3. Nanoparticles are likely to have different biodistribution, toxicity and pharmacokinetics profiles than larger aggregates of the same materials.
4. Composition and structure of nanomaterials can be assessed using existing analytic tools (elemental analysis, MS, NMR, Xray Crystallography, spectroscopy)
Conclusions (2)
5. Complexity of nanoparticles presents new challenges with respect to characterization of size, orientation and isomerization states
6. Existing agency protocols, guidelines and requirements for drugs, biologicals, devices, diagnostics, etc. are directly applicable to most known and anticipated instances of nanoparticles and nanomaterials.
7. There will need to be a shift in emphasis towards characterizing complex isomeric states and supramolecular aggregation states as new nanomaterials are introduced.
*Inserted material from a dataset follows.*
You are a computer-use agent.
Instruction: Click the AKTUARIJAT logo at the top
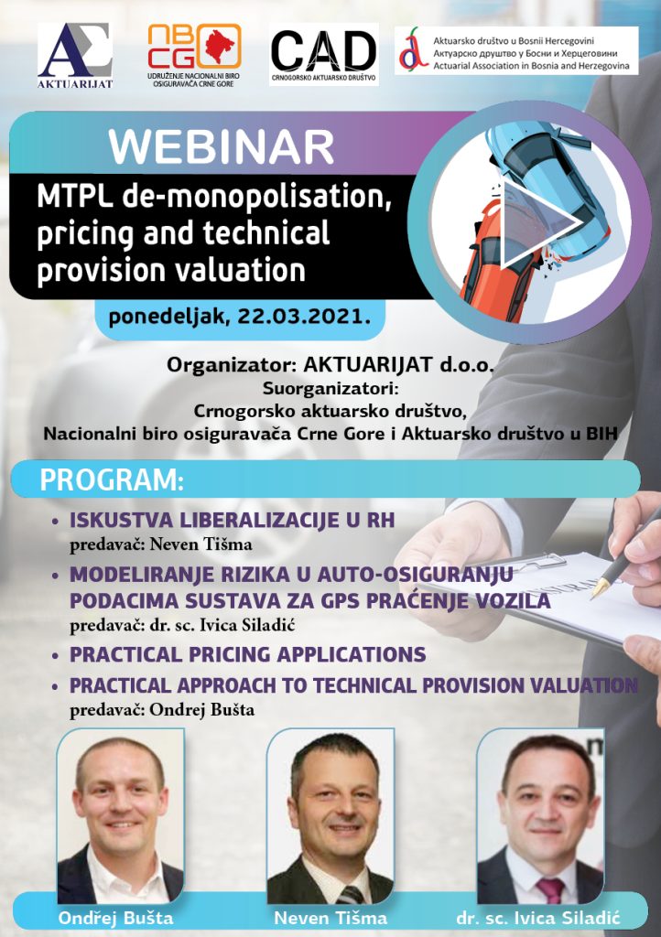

8. Development of appropriate analysis tools by applicants should be part of the pre-clinical approval process. IP issues are likely to arise in this context.
Recommendations
1. Classify nanomaterials by structural complexity and inherent heterogeneity rather than by size: low complexity (similar to small molecule drugs); intermediate complexity (similar to biologicals); high complexity (new category).
2. Regulation of low and intermediate complexity products should closely follow guidelines already set for small molecules and biologicals, respectively
3. Regulation of high complexity products will require considerable modification to preclinical data requirements (CMC, PK, metabolism, PD) to ensure consistency and reproducibility of product and to understand how minor changes in supramolecular structure effects clinical parameters (efficacy toxicity, PK, PD)
Summation
As drugs, biologicals and nanoparticles become more inherently complex and heterogeneous, the ability to assess and control the reproducibility and uniformity of manufacturing represents the single greatest risk and challenge. Subtle changes in complex structures and compositions may have dramatic effects on safety and efficacy.